For donors, it might mean doing more to strengthen media and civil society and underpin democratic institutions. Michelle Gavin argues that had the US paid more heed to such measures in Tanzania and had a keener sense of popular frustrations it might have helped safeguard Tanzanians “ability to hold their leaders accountable.” The U.S. is launching a program to fund independent media in central Europe with a focus on corruption investigations. In Haiti, corruption frustration has again led people on to the streets – whether it will force the President or PM to resign is yet to be seen. At the heart of the corruption allegations – you guessed it, an oil scandal.


Rapid fire response

Shireen Zaman and Melissa Spatz kick us off with five lessons learned on how philanthropy can effectively provide rapid response funds to support social change. Rapid response funds must be truly “rapid” and are no substitute for long-term funding.

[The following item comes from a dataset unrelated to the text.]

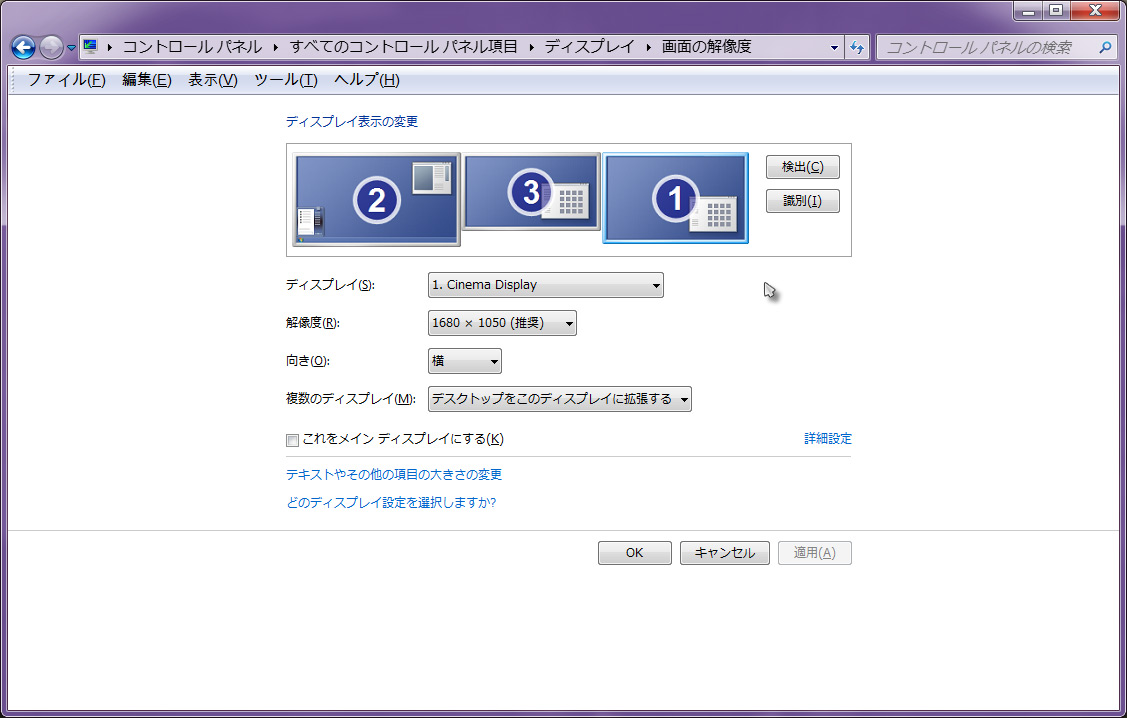Open the ディスプレイ dropdown showing Cinema Display
The image size is (1127, 718).
pyautogui.click(x=545, y=285)
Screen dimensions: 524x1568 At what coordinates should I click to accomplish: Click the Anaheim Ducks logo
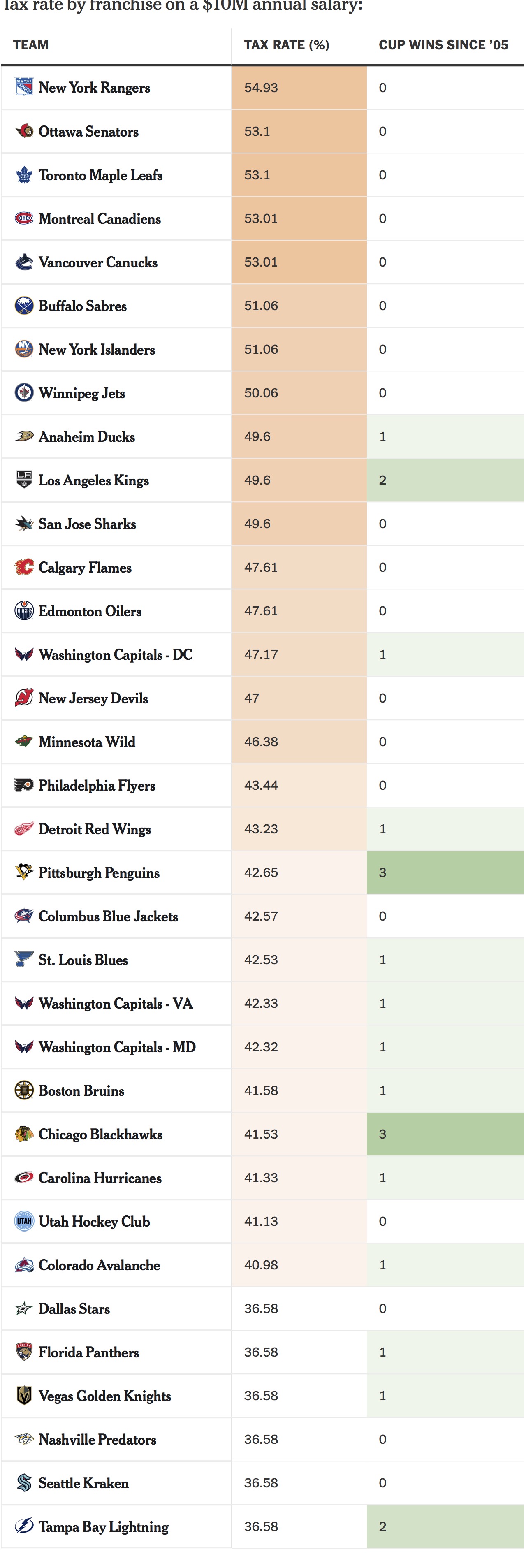coord(24,436)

Similarly, building better campaigns requires radical listening. But how do you control personal biases? To start, make a point to interact with people who don’t share your values and practice empathy-cultivating exercises.

Extend that thinking, Fay Twersky and Fred Reichheld offer a listen for good tool to improve your listening to grantee’s needs. So far it has helped clients feel included and staff do their job well.

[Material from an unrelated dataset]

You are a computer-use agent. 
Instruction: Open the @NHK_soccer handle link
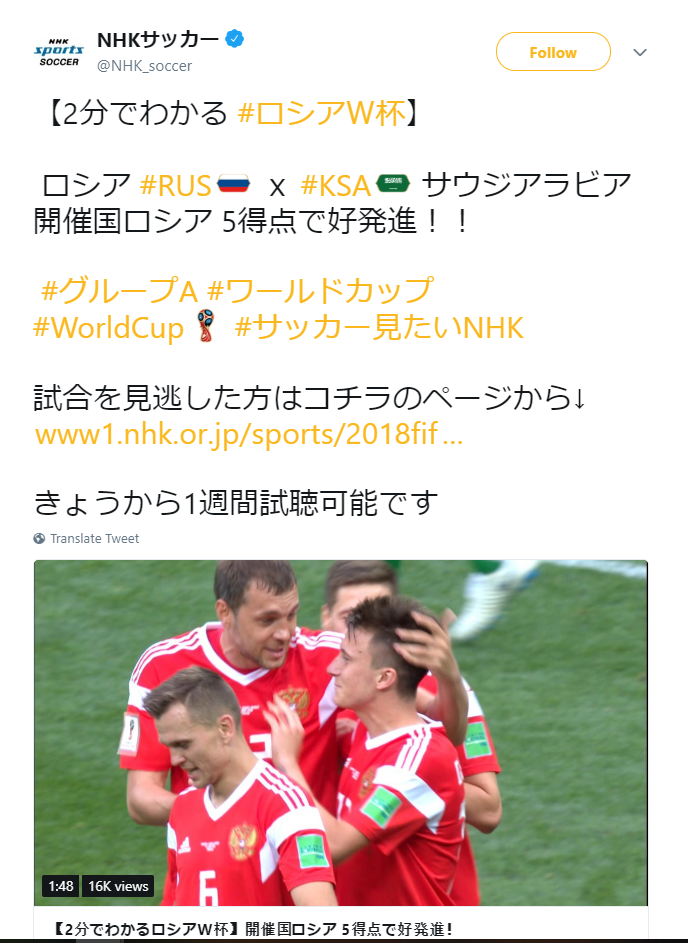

All good prompts for us as we head into TAI’s member retreat today. As is the thinking of World Learning on how to contribute to inclusive and resilient communities and

Dr. Kelly Hannum ’s case for changing how we think about (and conduct) evaluation i.e. more context, less extraction, more interaction, and reframing accountability.


Long read of the week

Principles and Policies to Counter Deceptive Digital Politics by Ann M. Ravel, Samuel C. Woolley, and Hamsini Sridharan

The report offers proposals for combatting digital deception in politics, rounded in the principles of transparency, accountability, standards, coordination, adaptability, and inclusivity.



TAI spotlight

Promoting equity and justice in digital technology | Luminate

Salmana Ahmed explains why Luminate gave a grant of $750,000 to Upturn to support their work on equity and justice in the design, governance, and use of digital technology.

Tuning in to what nonprofits need most | Ford Foundation

Hilary Pennington and Kathy Reich make a case for funders listening more to grantees and offers tips on how to nurture the practice.

Luminate statement on the arrest of Maria Ressa | Luminate Group

Luminate calls upon the government of the Philippines to release Maria Resa citing it’s an attack on freedom of expression.